Acceptance Criteria:
- Investigate how we can:
- Add some sort of checkbox or other opt-in device when someone registers for an event for private registration, which means:
- Only organizers of the event and wiki admins can see the usernames of event participants
- We can still display the number of participants
- The organizers/admins should probably see who is registered privately vs. publicly
- Reason why: They should know who wants to not be in public communication about the event/who wants extra sensitivity around their username
- Add some sort of checkbox or other opt-in device when someone registers for an event for private registration, which means:
Questions for design:
- How it should look if you want to register privately (a button, a dialog, etc)
- If you go to participant list on event details, should it tell the organizer which participants have registered privately?
- Same for more details dialog on event page
- What does the participant see? Does it just truncate/remove users from the view who have registered privately?
- Also what should the private participant see on their end (e.g., a tool tip that says “you can see yourself but other participants can’t)
- What if a participant wants to change from public to private?
- What should the user see when they register privately on the event page?
- Idea: They see their name if they are logged in under their account in the following way: Username (private)
- How do we display private registrants to public viewers of the event page?
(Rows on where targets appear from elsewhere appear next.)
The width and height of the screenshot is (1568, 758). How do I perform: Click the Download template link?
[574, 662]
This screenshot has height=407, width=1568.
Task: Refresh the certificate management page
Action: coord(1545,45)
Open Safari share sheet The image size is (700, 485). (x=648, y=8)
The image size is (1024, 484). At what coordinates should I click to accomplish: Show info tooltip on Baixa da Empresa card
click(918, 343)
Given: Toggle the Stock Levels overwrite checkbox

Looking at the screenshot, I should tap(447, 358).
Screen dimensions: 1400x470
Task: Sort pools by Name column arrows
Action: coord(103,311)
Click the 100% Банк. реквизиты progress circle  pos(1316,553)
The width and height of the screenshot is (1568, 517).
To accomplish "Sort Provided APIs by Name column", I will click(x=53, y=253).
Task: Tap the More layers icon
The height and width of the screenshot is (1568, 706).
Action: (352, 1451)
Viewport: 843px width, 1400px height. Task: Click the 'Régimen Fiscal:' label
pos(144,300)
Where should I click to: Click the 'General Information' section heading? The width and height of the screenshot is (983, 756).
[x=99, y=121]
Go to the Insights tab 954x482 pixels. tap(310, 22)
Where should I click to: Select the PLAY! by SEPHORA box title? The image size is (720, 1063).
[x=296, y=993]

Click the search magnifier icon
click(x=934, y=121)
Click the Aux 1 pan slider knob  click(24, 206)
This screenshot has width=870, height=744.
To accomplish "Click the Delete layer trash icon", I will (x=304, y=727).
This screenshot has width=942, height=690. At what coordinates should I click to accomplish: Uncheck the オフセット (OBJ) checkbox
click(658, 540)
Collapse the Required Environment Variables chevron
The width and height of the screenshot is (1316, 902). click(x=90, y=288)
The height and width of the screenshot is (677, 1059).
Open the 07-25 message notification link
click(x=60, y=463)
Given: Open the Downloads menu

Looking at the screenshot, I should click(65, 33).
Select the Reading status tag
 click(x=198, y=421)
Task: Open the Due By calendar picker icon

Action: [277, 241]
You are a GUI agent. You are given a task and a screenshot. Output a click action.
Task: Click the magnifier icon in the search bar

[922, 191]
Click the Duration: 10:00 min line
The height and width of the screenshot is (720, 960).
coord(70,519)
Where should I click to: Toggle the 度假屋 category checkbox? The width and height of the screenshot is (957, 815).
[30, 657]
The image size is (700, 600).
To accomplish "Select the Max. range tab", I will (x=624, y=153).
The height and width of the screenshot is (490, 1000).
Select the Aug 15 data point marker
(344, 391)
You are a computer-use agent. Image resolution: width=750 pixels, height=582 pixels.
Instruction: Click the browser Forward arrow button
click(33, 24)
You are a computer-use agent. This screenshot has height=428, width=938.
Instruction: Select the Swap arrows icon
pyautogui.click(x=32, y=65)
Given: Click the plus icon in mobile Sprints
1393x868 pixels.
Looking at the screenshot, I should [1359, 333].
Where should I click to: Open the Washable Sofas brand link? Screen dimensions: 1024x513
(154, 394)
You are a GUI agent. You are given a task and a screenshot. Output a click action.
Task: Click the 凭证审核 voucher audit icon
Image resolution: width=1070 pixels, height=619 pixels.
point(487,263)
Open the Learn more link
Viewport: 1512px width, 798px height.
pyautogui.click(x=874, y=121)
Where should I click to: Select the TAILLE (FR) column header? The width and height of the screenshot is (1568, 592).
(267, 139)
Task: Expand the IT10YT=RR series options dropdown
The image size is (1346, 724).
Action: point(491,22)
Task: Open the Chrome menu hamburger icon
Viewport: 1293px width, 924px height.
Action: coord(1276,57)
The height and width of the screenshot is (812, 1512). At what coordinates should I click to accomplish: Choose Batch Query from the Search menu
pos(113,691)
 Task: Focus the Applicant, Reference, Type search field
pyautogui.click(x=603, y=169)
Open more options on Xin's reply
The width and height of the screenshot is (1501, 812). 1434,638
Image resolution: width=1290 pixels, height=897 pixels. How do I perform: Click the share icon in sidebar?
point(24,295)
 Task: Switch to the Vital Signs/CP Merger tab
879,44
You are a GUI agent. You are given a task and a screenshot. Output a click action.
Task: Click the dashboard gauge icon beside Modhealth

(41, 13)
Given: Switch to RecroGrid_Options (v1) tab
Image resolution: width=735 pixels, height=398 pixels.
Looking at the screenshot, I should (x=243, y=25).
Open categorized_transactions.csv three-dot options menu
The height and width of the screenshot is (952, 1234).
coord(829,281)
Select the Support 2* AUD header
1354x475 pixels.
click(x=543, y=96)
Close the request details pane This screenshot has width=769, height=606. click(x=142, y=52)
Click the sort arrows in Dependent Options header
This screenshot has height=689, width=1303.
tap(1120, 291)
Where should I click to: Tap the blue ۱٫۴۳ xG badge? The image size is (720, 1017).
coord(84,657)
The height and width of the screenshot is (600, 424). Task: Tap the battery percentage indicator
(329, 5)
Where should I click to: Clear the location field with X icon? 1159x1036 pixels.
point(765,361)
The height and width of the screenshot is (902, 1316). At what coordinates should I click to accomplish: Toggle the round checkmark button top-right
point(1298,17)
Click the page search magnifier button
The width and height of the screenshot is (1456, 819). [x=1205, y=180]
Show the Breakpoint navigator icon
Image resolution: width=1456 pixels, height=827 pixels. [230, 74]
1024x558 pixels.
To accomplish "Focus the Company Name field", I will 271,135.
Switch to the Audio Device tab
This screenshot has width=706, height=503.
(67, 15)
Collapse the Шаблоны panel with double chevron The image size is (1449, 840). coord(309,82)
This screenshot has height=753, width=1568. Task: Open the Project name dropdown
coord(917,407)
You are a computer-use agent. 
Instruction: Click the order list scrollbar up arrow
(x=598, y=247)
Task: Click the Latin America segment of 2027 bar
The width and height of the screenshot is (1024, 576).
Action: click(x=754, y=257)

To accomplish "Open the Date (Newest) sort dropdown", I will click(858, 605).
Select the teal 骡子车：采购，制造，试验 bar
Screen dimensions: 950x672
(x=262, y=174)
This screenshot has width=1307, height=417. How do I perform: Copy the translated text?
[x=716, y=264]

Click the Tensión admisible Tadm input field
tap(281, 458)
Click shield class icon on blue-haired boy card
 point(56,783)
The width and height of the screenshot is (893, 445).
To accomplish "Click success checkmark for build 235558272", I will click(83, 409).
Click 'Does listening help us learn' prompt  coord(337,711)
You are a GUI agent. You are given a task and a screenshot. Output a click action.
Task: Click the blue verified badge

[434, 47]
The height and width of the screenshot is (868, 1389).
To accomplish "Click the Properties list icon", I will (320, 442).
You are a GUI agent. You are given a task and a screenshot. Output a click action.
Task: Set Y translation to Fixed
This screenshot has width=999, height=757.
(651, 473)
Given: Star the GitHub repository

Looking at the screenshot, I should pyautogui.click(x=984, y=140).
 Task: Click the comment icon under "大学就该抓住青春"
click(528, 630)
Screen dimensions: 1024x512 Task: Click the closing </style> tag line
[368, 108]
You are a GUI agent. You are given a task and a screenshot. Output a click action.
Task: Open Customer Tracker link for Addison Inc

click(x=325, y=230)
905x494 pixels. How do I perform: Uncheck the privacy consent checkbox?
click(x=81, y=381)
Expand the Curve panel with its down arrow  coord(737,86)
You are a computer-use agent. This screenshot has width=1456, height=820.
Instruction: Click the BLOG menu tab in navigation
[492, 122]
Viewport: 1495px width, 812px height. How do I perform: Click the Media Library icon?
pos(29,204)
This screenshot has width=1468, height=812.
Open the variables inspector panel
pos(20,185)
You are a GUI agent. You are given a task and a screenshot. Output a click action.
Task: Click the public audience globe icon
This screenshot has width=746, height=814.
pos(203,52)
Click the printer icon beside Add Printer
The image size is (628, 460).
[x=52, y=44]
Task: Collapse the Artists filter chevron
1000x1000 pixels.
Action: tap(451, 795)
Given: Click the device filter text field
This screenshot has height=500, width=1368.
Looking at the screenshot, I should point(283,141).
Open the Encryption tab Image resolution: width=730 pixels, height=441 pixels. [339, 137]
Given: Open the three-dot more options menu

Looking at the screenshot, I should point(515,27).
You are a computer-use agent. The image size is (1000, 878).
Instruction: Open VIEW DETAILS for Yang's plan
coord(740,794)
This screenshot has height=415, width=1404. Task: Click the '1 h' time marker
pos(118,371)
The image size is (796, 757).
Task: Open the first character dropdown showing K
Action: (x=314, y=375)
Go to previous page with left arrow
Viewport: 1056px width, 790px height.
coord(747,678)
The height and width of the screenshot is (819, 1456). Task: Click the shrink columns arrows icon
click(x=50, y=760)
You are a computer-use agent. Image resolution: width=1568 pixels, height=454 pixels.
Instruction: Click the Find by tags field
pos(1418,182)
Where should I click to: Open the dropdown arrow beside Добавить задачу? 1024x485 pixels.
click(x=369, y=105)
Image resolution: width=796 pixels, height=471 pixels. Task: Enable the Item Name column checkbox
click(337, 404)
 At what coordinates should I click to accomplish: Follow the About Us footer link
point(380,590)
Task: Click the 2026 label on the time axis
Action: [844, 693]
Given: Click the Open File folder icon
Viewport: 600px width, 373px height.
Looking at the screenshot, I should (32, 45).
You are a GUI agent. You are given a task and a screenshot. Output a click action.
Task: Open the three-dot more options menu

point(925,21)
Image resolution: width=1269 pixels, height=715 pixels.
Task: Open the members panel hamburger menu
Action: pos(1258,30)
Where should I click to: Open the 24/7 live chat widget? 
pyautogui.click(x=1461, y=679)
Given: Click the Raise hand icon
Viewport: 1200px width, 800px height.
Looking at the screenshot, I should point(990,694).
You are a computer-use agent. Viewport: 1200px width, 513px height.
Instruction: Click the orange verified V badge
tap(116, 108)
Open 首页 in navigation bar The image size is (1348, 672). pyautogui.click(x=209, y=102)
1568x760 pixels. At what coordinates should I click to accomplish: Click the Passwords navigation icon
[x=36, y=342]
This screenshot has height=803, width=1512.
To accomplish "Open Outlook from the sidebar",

Perhaps something like "Private registrants (10"). We don't need to probably list them each individual time.
Potential idea for user flow:
- When the participant agrees to terms of use and other policy notifications, there can be a checkbox that is checked as default. The box states, "Register for this event publicly." If the user unchecks the box, they register privately. If they accidentally registered publicly, they can then go and unregister and then re-register privately.
Notes on priority and trade-offs:
- We should aim for a solution that is easier for the engineers to implement and is smaller in scope.